Mais ce ne sera pas pour aujourd'hui, car il est très vraisemblable de penser, que si leur évolution est similaire à la nôtre, les plus évolués ont largement dépassé notre propre niveau de conscience et donc se gardent de perturber notre développement et notre écosystème. Ce niveau de conscience suffisant pour réaliser que, face à la découverte d'une culture moins technologiquement avancée, il ne faut pas interférer brutalement, mais, à la limite, se contenter d'observer, protéger la vie, sous peine d'entraîner des bouleversements effroyables dans cette culture, et provoquer une réaction d'ego destructrice.

Aujourd'hui nous réalisons cela, les ethnologues refusent d'interférer dans une culture dite "primitive" qui vient d'être découverte, mais ils la protègent, y vont à petit pas, se font accepter progressivement, ou observent leur formidable richesse, système de gestion émotionnelle et façon de maintenir la paix dans le groupe (les enseignements tirés des observations sont alors incroyablement riches et instructifs pour nous-même sur bon nombre de sujets).

La Nasa

a d'ailleurs réfléchi à la question et décidé que si des humains, lors de futurs voyages dans l'espace, découvraient une civilisation extraterrestre technologiquement moins avancée, ils se contenteraient d'observer.
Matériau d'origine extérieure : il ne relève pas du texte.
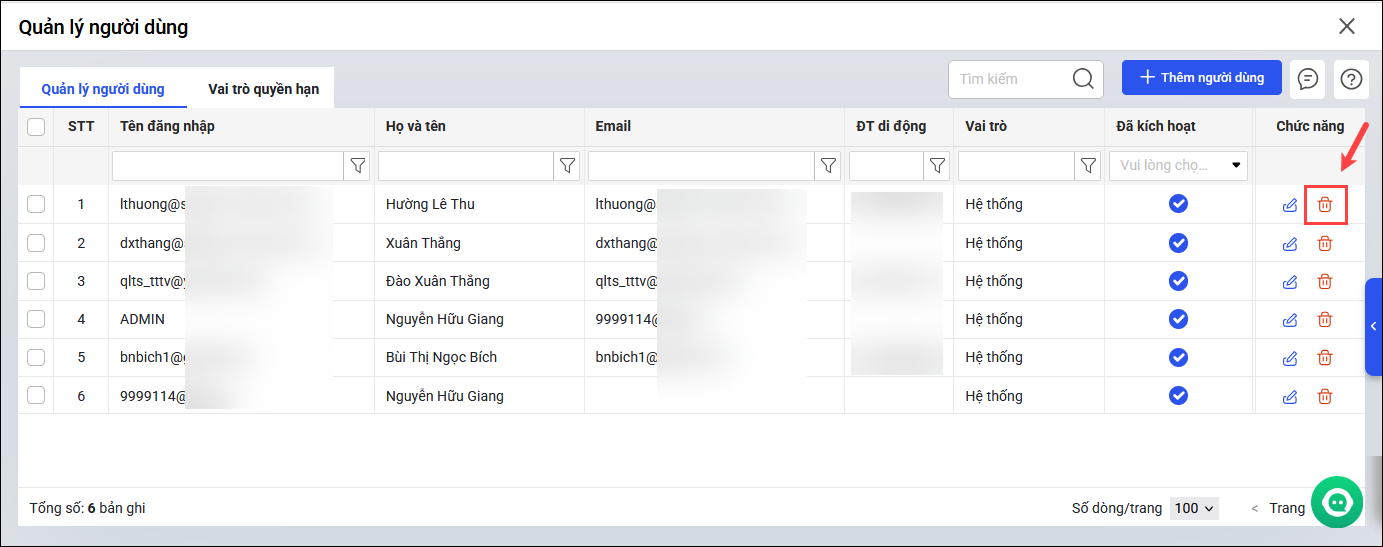Screen dimensions: 1383x547
Task: Switch to Vai trò quyền hạn tab
Action: pos(263,89)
Tout cela est très bon signe et fait plaisir à voir… Mais. Un petit état au coeur de l'Europe occidentale, et en particulier un groupe parlementaire, constitué semble-t-il de véritables primitifs, va à contre courant. Il refuse la confrontation à sa conscience, sa période colonialiste, fait machine arrière, refuse d'accepter, et se prend pour un civilisateur, se plaçant ainsi au même niveau que des islamistes ou que quelconques fanatiques (et quelque soit le fanatisme, même républicain, il aboutit aux mêmes résultats)...

Pardon pour ces digressions, mais ainsi, quiquonque voudra réfléchir sur les pensées développées en haut, ne devra également pas oublier de regarder ce qui se passe en bas...

Sauver son âme en occident...

Je m'adresse à toute personne seule, qui se sent perdue dans la froideur, et qui recherche la paix :

Il ne suffit que d'être deux, deux à avoir une vraie communication, à connaître sa vérité historique, émotionnelle (familiale et communautaire), à s'accepter, ne jamais se mentir, rien se cacher, et à partager ses sentiments divers.